CAPACITY OF IN VITRO EXPANDED BONE MARROW STROMAL CELLS TO MAKE NEW BONE IN A SETTING OF NON-UNION: A RANDOMISED CONTROL STUDY

8th Combined Meeting Of Orthopaedic Research Societies (CORS)



Abstract

Summary

Randomised controlled study evaluating new bone formation in vivo in fracture non-unions by bone marrow derived stromal cells (BMSC). These cells do not show statistically significant new bone formation.
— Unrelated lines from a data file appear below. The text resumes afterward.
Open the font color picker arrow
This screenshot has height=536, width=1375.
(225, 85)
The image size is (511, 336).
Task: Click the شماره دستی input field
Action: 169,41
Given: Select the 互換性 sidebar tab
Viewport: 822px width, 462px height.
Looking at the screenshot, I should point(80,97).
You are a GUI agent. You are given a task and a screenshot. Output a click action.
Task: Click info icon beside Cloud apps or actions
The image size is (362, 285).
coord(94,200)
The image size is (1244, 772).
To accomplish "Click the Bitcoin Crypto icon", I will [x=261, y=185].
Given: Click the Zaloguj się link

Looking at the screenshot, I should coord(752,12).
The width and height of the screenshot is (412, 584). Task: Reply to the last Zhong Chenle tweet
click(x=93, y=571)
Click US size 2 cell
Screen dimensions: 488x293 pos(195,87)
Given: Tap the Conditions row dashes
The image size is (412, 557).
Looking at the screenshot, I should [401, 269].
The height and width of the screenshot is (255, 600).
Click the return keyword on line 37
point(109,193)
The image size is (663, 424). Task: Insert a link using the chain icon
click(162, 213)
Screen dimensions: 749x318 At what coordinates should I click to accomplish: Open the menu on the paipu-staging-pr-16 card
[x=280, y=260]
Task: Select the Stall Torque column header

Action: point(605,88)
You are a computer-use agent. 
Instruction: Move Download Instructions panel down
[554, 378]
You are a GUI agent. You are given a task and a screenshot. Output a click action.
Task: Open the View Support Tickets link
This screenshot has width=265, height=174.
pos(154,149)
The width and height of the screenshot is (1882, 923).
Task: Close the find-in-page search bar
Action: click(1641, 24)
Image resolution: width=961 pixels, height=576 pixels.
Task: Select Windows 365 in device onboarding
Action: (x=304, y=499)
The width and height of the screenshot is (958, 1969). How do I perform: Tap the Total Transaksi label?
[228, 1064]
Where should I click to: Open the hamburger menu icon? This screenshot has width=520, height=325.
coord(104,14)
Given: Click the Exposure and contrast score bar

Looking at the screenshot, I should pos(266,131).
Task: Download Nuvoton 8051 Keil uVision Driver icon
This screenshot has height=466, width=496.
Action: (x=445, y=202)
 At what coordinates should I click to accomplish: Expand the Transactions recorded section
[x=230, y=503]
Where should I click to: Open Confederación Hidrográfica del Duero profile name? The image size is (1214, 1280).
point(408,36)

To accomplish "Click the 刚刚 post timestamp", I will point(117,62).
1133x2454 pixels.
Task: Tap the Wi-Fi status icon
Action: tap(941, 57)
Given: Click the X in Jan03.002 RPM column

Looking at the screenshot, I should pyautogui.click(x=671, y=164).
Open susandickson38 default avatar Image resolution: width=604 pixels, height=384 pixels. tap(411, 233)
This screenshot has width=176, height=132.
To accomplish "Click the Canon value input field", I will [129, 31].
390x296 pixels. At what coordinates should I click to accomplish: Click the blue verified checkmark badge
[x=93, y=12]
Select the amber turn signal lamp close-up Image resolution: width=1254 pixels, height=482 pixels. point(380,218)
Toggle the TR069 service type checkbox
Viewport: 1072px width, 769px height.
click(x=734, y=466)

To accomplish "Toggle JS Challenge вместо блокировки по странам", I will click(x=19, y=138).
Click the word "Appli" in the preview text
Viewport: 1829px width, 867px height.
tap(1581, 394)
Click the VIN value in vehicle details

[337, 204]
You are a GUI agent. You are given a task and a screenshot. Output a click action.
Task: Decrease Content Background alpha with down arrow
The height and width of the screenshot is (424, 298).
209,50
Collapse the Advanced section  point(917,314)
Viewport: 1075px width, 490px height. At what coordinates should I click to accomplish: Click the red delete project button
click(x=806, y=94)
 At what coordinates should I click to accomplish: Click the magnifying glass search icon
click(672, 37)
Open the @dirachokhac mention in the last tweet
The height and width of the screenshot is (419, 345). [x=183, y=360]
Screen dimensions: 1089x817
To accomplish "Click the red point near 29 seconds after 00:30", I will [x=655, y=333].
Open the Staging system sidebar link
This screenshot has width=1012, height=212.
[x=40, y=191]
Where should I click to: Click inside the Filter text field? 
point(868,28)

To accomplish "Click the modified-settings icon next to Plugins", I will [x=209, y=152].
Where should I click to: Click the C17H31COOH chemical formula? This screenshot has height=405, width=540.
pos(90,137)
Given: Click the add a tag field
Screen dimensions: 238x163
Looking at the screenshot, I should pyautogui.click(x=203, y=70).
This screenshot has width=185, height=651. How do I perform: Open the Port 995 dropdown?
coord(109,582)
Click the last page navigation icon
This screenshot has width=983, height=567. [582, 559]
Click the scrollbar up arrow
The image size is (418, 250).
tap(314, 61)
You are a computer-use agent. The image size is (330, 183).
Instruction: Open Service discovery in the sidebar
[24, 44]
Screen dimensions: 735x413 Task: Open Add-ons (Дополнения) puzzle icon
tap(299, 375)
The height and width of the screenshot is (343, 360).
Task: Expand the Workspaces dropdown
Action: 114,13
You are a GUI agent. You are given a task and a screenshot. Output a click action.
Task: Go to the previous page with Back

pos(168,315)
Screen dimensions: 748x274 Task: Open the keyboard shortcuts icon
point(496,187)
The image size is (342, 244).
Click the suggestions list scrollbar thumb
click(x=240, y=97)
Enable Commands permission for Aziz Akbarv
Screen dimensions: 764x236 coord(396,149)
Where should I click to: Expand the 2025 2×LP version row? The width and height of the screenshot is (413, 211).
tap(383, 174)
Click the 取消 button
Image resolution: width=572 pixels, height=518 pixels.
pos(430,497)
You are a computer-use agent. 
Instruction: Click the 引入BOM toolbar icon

Age of the patient during fracture, diabetes and doubling time had been observed to be correlated with fracture healing.

Introduction

Regenerating new bone by cell therapy could provide therapeutic options in many conditions such as fracture non-unions and osteo-chondral defect regeneration in advance OA. In this randomised controlled study we evaluated the efficacy of new bone formation by bone marrow derived stromal cells (BMSC) in patients with non-union.

Methods

An ethically approved and adequately powered single centre randomised control trial recruited 35 patients for treatment of non-unions with BMSC. Bone marrow was harvested and autologous BMSC were culture expanded in autologous serum at our local MHRA-licensed facility (Oscell, Oswestry, UK). Following selection by adherence and in vitro culture expansion using autologous serum, cells in serum and serum alone was randomised for insertion at one of the two fracture sides by StratOs® computer software. Patients and the operating surgeon were blinded to the side of cell insertion. Such method of randomisation created internal controls at the fracture sites- one side receiving the cell (‘test side’) and other, not (‘control’). Serial radiographs extending up to an average of twelve months were evaluated by four independent assessors blinded to side of cell insertion. Callus formation and bridging of fracture was compared for ‘test’ and ‘control’ side. Radiological and clinical outcome at final follow-up was also noted.

Results

Thirty five patients were recruited (21 males, 14 females; mean age 51.2±13.2SD). The mean duration of non-union was 3±2SD years, with a mean 3.5 (range 1–12) surgical interventions prior to BMSC insertion. Five patients had diabetes. New callus formation and fracture bridging was slow, with no significant difference between the cell-insertion and control side although a substantial improvement in fracture bridging/formation of new callus was noted at 9–12 months. Fracture union was achieved in 21 patients at final follow-up with failure to progress to union in 14 patients. Age at accident, having diabetes and cell doubling time during culture predicted union (r2=0.63, p=0.017). There was no reported adverse effects from the trial.

Conclusion

The study concluded that patient biology predicts the final outcome in cases with non-union of fracture. Slower doubling time during in vitro expansion can be significantly correlated with failure to unite in addition to diabetes and age of the patient. BMSC's are safe option for cell therapy in a setting of non-union although it failed to show statistically significant difference of new bone formation or fracture bridging for up to one year.